What a stupid bastard.

Less affordable? Is this some kind of stupid joke? You can attend Nevada, as an in-state resident for 5 years, and still pay less than if you went out of state to a California UC for two years! That report is bogus and anyone that believes college at UNLV and Nevada is overpriced has unreal expectations for obtaining a college degree. I say raise the tuition and raise the GPA and SAT requirements! The world needs ditch diggers too, or they can just go to UNLV! ;)

If you make the grade in Nevada, you go to college on the Millennium Scholarship. If we don’t raise this “tax”, which tax do you support?

Isn’t a “tax” something that is placed on everyone while a “fee” is only paid by the person using the service? How can this be a “tax” increase?

It could actually be argued that raising tuition is tax relief. The more money that students pay (toward the same overall cost of education, which would be the case if spending was actually not increasing), the less that the actual taxpayers (those not using the service of higher ed) have to cover. State schools are very expensive on the state’s taxpayers, so any of that cost that can be picked up by those using the service should be welcomed.

This post works on a couple of assumptions. First, you need to understand what what a regressive tax is.
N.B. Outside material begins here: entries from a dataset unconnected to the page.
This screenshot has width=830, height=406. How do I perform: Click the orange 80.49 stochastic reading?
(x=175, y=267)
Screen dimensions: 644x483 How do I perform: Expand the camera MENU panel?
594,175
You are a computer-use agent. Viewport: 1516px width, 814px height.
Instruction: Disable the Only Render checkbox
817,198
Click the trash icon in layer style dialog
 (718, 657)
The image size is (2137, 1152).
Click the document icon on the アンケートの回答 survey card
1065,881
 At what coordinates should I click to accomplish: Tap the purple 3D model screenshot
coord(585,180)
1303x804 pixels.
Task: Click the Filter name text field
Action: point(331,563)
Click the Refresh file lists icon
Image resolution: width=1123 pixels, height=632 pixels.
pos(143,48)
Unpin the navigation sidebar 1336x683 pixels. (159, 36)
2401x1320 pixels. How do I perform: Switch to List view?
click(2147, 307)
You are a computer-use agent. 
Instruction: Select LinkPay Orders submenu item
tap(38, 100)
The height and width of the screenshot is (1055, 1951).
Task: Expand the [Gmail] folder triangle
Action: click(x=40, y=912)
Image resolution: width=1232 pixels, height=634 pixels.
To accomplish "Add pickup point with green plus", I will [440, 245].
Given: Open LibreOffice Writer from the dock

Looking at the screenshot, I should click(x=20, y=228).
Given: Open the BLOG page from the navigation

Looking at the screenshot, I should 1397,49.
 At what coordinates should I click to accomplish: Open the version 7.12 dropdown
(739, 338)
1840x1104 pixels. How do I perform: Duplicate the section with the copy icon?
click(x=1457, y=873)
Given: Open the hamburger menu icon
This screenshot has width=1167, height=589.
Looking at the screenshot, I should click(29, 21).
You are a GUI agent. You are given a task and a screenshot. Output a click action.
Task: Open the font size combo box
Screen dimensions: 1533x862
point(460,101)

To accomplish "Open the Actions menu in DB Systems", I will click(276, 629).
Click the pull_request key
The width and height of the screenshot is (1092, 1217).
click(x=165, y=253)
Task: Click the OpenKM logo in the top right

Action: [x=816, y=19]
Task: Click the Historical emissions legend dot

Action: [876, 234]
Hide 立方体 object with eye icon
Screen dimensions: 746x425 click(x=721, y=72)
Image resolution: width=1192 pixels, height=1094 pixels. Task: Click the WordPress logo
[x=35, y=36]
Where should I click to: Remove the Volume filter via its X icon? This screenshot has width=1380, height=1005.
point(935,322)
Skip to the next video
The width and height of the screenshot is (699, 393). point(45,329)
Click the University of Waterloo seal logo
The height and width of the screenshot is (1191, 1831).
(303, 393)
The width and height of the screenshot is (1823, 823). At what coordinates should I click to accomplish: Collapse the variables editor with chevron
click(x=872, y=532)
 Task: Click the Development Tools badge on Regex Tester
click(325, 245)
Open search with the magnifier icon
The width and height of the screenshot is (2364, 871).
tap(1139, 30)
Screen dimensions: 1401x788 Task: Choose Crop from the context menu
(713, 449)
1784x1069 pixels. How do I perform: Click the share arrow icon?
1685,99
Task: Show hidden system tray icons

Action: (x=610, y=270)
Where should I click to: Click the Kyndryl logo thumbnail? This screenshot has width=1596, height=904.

Second, you need to acknowledge the fact that the state needs more college graduates. And third, the point about affordabilty is based the income of Nevadans and the percentage of that income that is spent on a college education. What education costs in California is irrelevant.

Calling it regressive doesn’t make it a tax. Pi had it right–it’s a fee. Whether it’s a fee worthy of talking about in terms of how much the state needs it is another matter. Calling it a tax is incorrect.